Dirigido por Eliane Caffé, este filme é um mergulho emocionante e realista na vida dos moradores de um edifício ocupado no coração de São Paulo, o tradicional Hotel Cambridge, que abrigou por muitos anos uma das festas mais tradicionais da cidade. Misturando atores profissionais e moradores reais da ocupação, "Era o Hotel Cambridge" conta histórias de imigrantes e sem-teto lutando por um lugar para chamar de lar, clamando por um senso de pertencimento em um espaço hostil. O filme captura a essência da luta por moradia na cidade e as inúmeras culturas que convergem nesse espaço. A maneira como São Paulo é retratada neste filme é única, assim como a linguagem híbrida de Caffé, uma das diretoras mais singulares do cinema brasileiro, que nos presenteia com a força, a diversidade e a resiliência dos que batalham diariamente pela dignidade daqueles que não possuem teto - ou nação.

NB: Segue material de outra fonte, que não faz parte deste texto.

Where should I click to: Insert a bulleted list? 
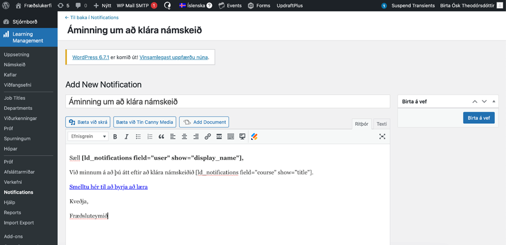click(138, 137)
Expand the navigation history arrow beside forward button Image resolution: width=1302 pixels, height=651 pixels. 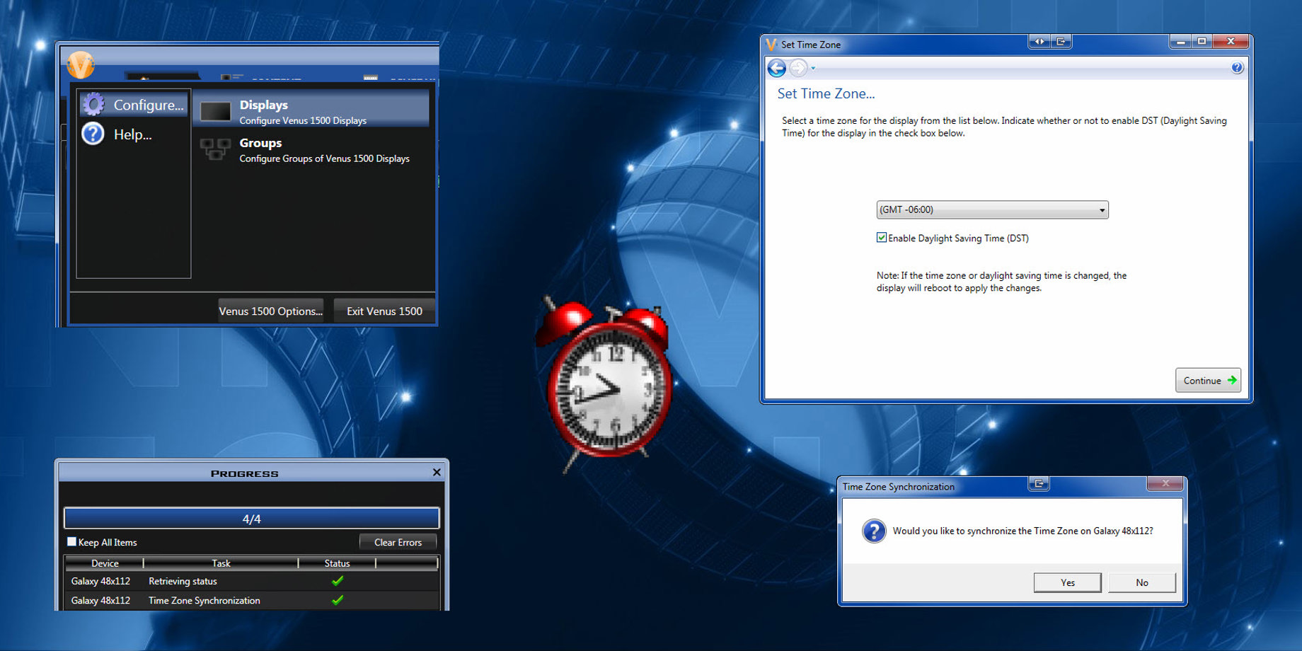coord(813,69)
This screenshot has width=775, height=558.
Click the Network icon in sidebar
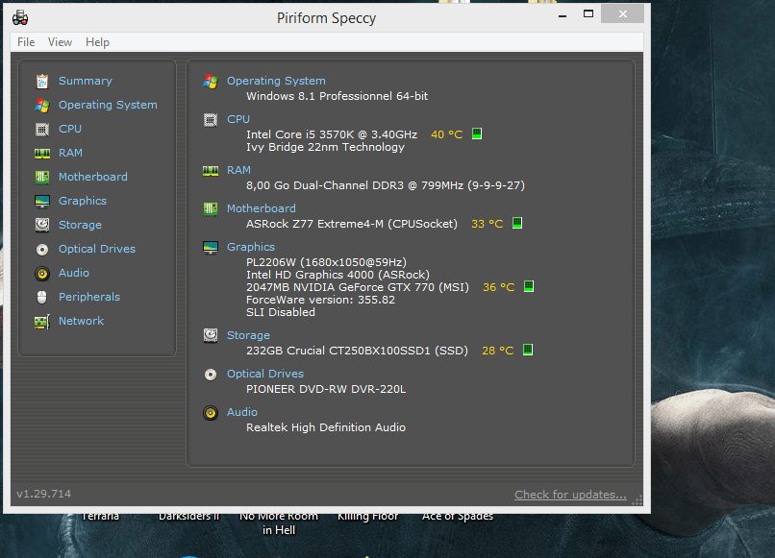tap(42, 321)
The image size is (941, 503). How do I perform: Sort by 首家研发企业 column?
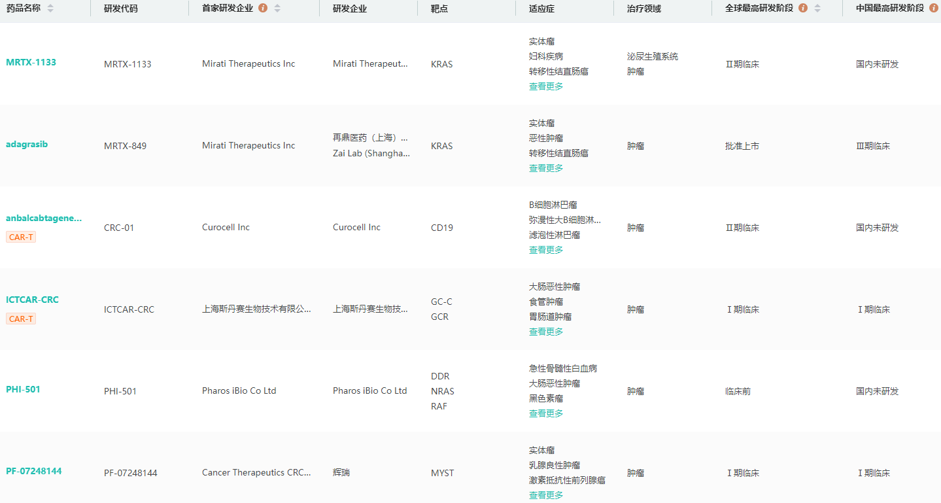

Seria impossível terminar essa singela e limitada lista de recomendações sem destacar o recente e crucial papel da Spcine e da SP Film Commission na promoção de São Paulo como um destino de filmagem. Estas estruturas são fundamentais para atrair investimentos e produções cinematográficas para municípios e estão presentes em cidades do mundo todo, como Nova York, Los Angeles, Londres, Madrid, e dezenas de outras. Elas facilitam as permissões de filmagem, oferecem incentivos fiscais e apoiam logisticamente as produções tanto nacionais quanto internacionais.

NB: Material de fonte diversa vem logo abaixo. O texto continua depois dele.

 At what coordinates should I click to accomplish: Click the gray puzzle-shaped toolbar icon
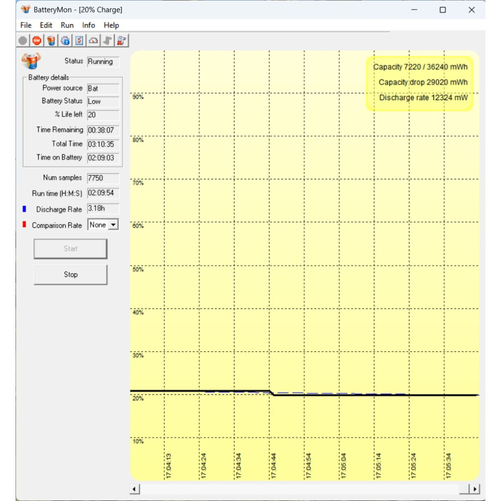[107, 41]

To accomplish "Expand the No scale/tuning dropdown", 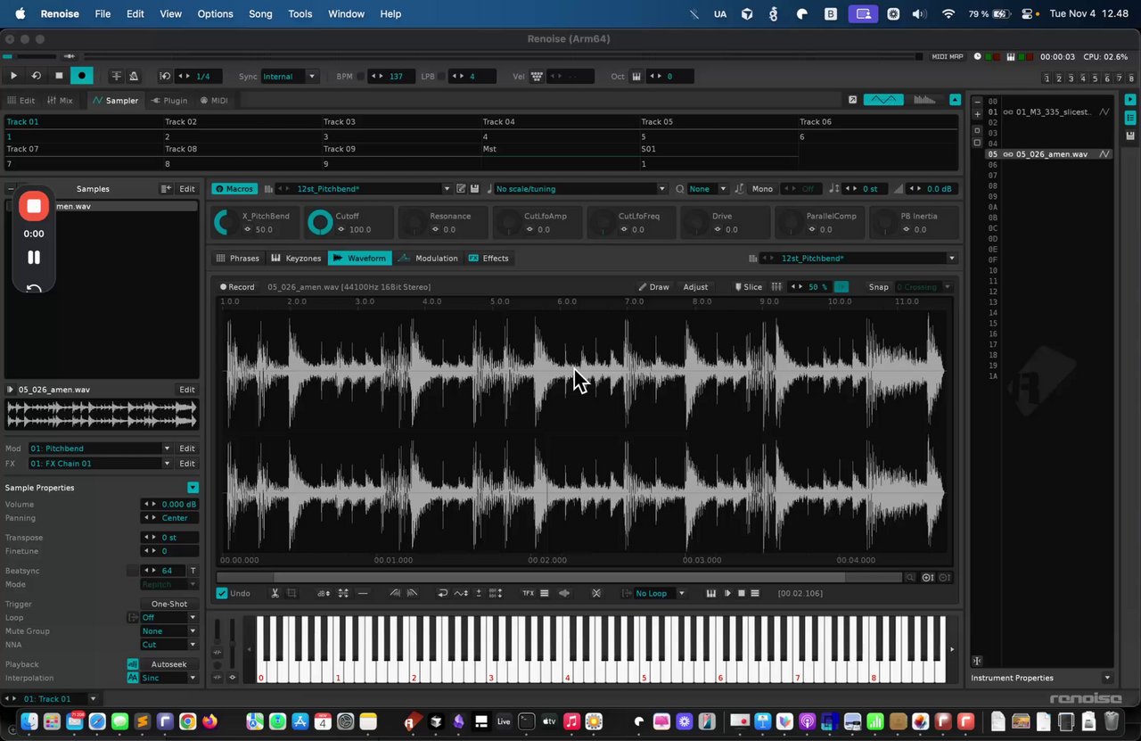I will pos(580,189).
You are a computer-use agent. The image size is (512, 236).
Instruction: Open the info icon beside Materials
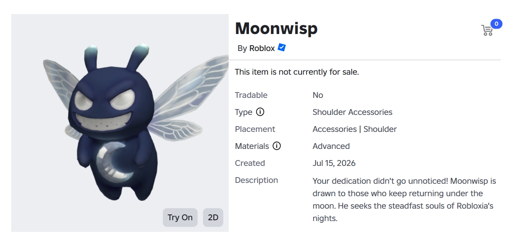(277, 146)
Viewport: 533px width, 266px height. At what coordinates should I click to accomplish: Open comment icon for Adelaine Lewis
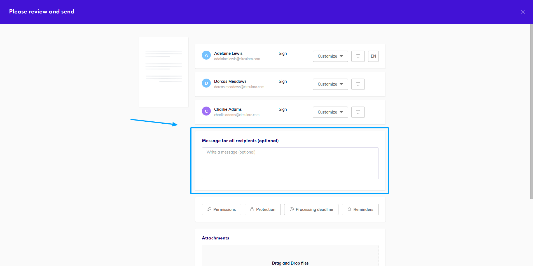click(x=358, y=56)
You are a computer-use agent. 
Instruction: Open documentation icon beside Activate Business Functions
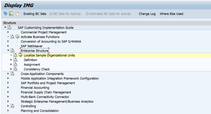(12, 37)
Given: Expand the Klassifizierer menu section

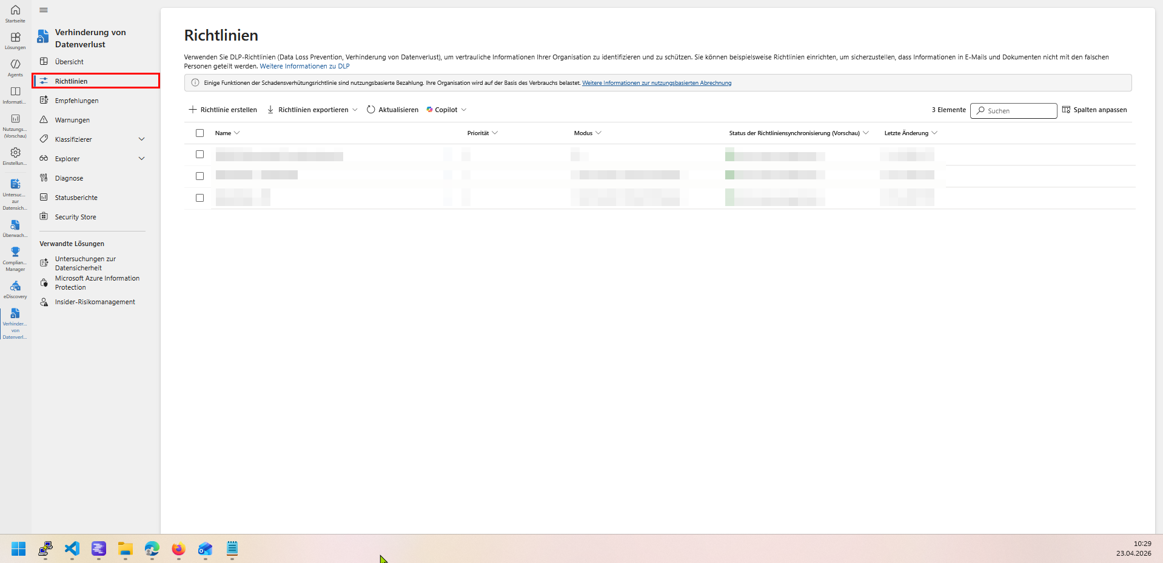Looking at the screenshot, I should tap(141, 139).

No mundo inteiro as film commissions têm se mostrado eficazes na atração de produções internacionais e, portanto, eficazes também na geração de trabalho e renda. Em Los Angeles, por exemplo, a FilmLA relatou que em 2018, as produções na região geraram uma despesa direta de $6.9 bilhões na economia local. Em São Paulo, a SP Film Commission tem desempenhado um papel semelhante, atraindo produções nacionais e internacionais, contribuindo assim para a economia local e para a promoção da cidade no cenário global,  como nos casos marcantes das séries Black Mirror e Sense8 que utilizaram o mecanismo e tiveram cenas gravadas em São Paulo.

Sem investimento público, mecanismos de fomento e divulgação, gestão empresarial sólida e valorização da cultura, nenhum destes filmes teriam saído do papel e chegado às telas de milhões de pessoas. Sem o cinema, nossa cidade não seria a mesma, e certamente não lembraríamos dela da mesma forma. É preciso preservar o passado e a memória, documentar as lutas, contradições e avanços. E, igualmente, escrever ficções que nos façam imaginar novos futuros possíveis e  refletir sobre nossa existência. Espero que possamos olhar para esses filmes - e tantos outros - e sonhar  com uma nova cidade. Uma cidade que tenha cada vez mais capacidade de espantar o ódio e que nos permita sonhar.

Flávio Ermírio
Flávio Ermírio

Flávio Ermírio é um diretor e roteirista brasileiro. Provocado pela vontade e amor pela literatura e cinema, Flávio encontrou a possibilidade de conciliar ambas as influências na dramaturgia, principalmente na criação de roteiros para teatro. Durante a pandemia em 2021, idealizou um ambicioso projeto de baixo custo, que viria a se tornar o filme “A Casa da Árvore”. Exibido e premiado em diversos festivais internacionais (Nova York e Los Angeles), Flávio vem recebendo destaque com suas técnicas pessoais e dramáticas, onde representará o Brasil no final de 2024 no FANTLATAM na Argentina, principal premiação de Cinema de Fantasia da América Latina. Flávio fundou também a Poétika, produtora de conteúdo criativo para Cinema, Televisão e Teatro que tem como objetivo fomentar a economia criativa e fortalecer a produção cultural brasileira.